Building the pipeline through the various manufacturers would take some time to setup (months?) but once that "machine" is set up, swords delivery could be churned out quite quickly.
There's a bunch of specifics I can't get you here. Lead-times, which alloy to use for which part, manufacturing process, limits of forge/stamped blades, heat treating....I know that these are question but no idea how to answer them.
@Green yeah, I'm more curious as to the selection of alloy + heat-treatment processes myself since those would be the big quality determiners more than the machining/sharpening
just not sure how to frame a mainsite question to point to those as the main questions vs. the process stuff you mentioned
@Shalvenay If there's a metalurgy stack exchange, I'd ask around over there to see which are the commonly recommended stell alloys for modern sword making. (Given all the pretension for sword making, I'd be more surprised if that question hadn't been asked three or four different ways.) Pretty sure it's not common mild-steel.
@Green yeah, my lean (given that we aren't going all out on materials) would either to be a standard high carbon steel (10xx) or "ordnance steel" (4150? although 4130 and 4140 could be serviceable in this application as well)
@Shalvenay Sounds like you've done some research already.

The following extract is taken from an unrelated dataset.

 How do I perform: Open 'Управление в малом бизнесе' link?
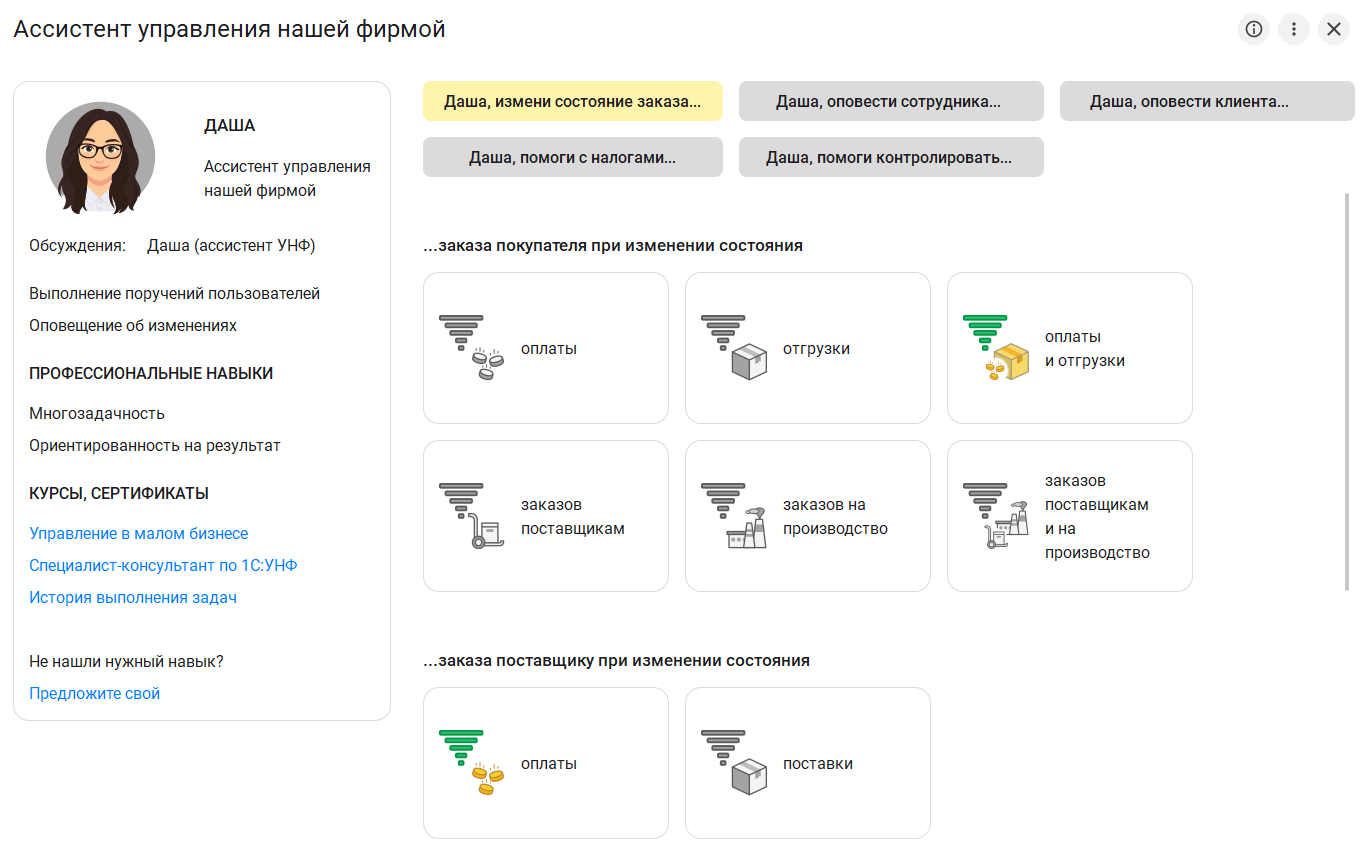(139, 534)

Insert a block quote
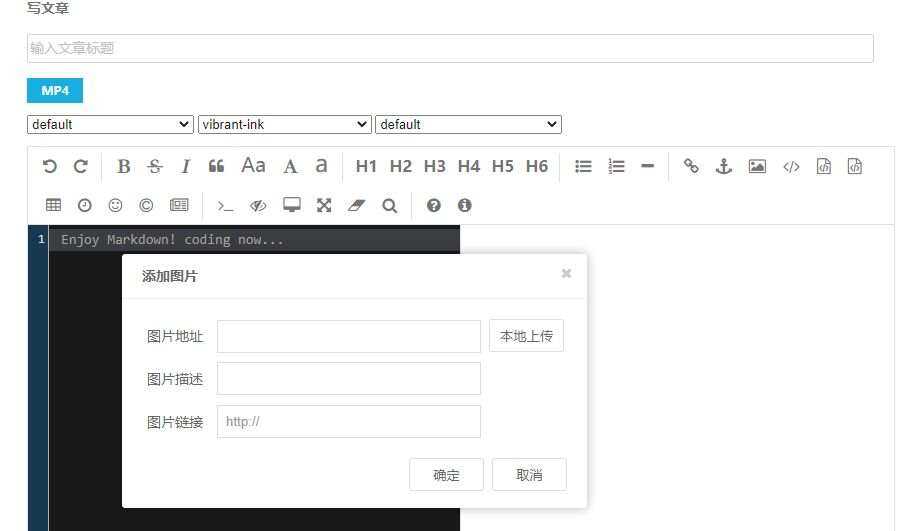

@Green yeah, I'm familiar with things on background but not super into it either. the other big one is heat-treatment, but that interplays strongly with alloy selection. (my personal thoughts would be to use something that works well with a salt bath austempering process because that'll get you the best toughness for a given HRC but there may be other metallurgy tricks that might be better for swordsmithing, I dunno)
04:07
@Shalvenay If the quartermaster has time, he would be well served to find a current domain expert on how to make great swords. If the Elves are most comfortable with Western-style swords, find an expert in Europe. Look to Japan for Eastern-style swords. That expert would be able to give you trade-offs for various alloys, costs and manufactuering requirements.
Each elf warrior is ging to know what a good sword feels like in their hand but not a dang thing about how to actually make one.
Humans over the last 5 millenia have been wildly inventive with sword geometries. Historians have spent man-millenia going over the fine details about which swords worked best in which environment.
@Green yeah, the thing I find is that a lot of the folks who are focused on swordmaking as a craft are focused on keeping it squarely within the parameters of craft blacksmithing
Another thing to consider is that swords the elves are used to aren't actually the swords they need for the current conflict.
(this strikes mostly in heat treating -- very few folks even attempt austempering in the craft-forge environment despite the process being well-documented and the materials needed relatively readily available nowadays)
@Shalvenay True, but there's going to be that one guy who has forging in his veins. He will have a really good handle on craft blacksmith but also on modern mass-production. Bridging the gap would be relatively easy for that guy.
@Green yeah, there are a few tinkers out there on knife forums who have tried austempering-type processes to seemingly very good end
 
14 hours later…
17:56
 
2 hours later…
19:42
Today's question: Given the capability to simulate star system formation, what's a scenario you'd like to see?